> _WORK ITEM_: Translate this sentence from the article on women's job losses during the pandemic into Spanish: "The tumultuous year of 2020 may be over, but the coronavirus pandemic and the significant financial insecurity facing many women and their families are not."

> _EXERCISE PASSAGE_:
When Women Lose All the Jobs: Essential Actions for a Gender-Equitable Recovery
Connecting the Dots – #YesThisIsAnArtsStory Repost from The Center for American Progress
Diana Boesch and Shilpa Phadke | 01 February 2021
“Other countries have social safety nets. The U.S. has women.” – sociologist Jessica Calarco1
The tumultuous year of 2020 may be over, but the coronavirus pandemic and the significant financial insecurity facing many women and their families are not. As the year closed out, the nation’s employment numbers for December revealed that the nonfarm payroll job losses for the month were entirely borne by women.2 This development, while unique to December, is emblematic of the disproportionate damage to women’s employment that occurred during the year: Women and their families, who were already treading water before the pandemic,3 are bearing the brunt of this crisis.
Over the course of the first 10 months of the pandemic, women—particularly women of color—have lost more jobs than men as industries dominated by women have been hit the hardest.4 Overall, women have lost a net of 5.4 million jobs during the recession5—nearly 1 million more job losses than men.6 The job losses in December are a stark illustration of these trends: Black, Hispanic, and Asian women accounted for all of women’s job losses that month, and 154,000 Black women dropped out of the labor force entirely.7 This push of job losses, combined with the pull of increased caregiving at home,8 has created a recession in which more women have been affected, leading Dr. C. Nicole Mason to dub it the first ever “she-cession.”9 Congress and the federal government’s failure to act immediately has only further jeopardized families’ fragile economic security and has the potential to create lasting harm for women’s careers and the U.S. economy as a whole.

> _INFORMATION_:

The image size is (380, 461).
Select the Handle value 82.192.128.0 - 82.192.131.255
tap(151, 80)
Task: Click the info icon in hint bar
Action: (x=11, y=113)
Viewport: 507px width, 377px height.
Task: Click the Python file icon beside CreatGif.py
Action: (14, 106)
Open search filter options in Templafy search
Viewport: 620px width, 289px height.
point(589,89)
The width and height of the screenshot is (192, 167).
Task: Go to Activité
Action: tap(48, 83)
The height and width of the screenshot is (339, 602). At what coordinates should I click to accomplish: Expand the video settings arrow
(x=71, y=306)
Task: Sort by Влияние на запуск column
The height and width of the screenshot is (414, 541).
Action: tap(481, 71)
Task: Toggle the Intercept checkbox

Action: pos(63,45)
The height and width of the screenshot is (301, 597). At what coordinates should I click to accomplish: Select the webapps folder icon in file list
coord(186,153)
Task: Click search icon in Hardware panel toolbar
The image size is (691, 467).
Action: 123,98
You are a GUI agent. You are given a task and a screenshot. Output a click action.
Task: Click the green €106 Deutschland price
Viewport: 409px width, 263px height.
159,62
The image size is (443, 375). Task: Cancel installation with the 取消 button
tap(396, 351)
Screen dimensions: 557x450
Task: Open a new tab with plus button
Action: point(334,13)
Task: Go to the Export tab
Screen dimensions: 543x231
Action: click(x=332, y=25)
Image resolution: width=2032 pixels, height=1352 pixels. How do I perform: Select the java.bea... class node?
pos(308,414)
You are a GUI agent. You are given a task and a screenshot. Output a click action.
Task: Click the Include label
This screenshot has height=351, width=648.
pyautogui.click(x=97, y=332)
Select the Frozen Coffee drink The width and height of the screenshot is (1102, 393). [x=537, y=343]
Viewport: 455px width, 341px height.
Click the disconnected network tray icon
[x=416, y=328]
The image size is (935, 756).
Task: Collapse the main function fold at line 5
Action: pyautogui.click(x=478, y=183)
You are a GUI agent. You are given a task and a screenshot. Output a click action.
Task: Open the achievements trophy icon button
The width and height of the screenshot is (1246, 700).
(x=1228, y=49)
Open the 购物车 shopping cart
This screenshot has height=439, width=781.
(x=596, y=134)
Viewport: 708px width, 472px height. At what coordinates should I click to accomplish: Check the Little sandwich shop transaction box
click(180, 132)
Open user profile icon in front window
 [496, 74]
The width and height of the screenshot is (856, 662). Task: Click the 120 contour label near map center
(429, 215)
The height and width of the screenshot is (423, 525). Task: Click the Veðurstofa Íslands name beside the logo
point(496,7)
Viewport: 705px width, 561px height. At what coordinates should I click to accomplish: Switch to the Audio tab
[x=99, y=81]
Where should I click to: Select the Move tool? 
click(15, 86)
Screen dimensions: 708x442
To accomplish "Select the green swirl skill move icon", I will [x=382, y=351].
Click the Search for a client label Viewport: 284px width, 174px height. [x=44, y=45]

> _SOLVED EXERCISE_: Puede que el tumultuoso año 2020 haya terminado, pero la pandemia de coronavirus y la grave inseguridad económica que enfrentan muchas mujeres y sus familias no han terminado.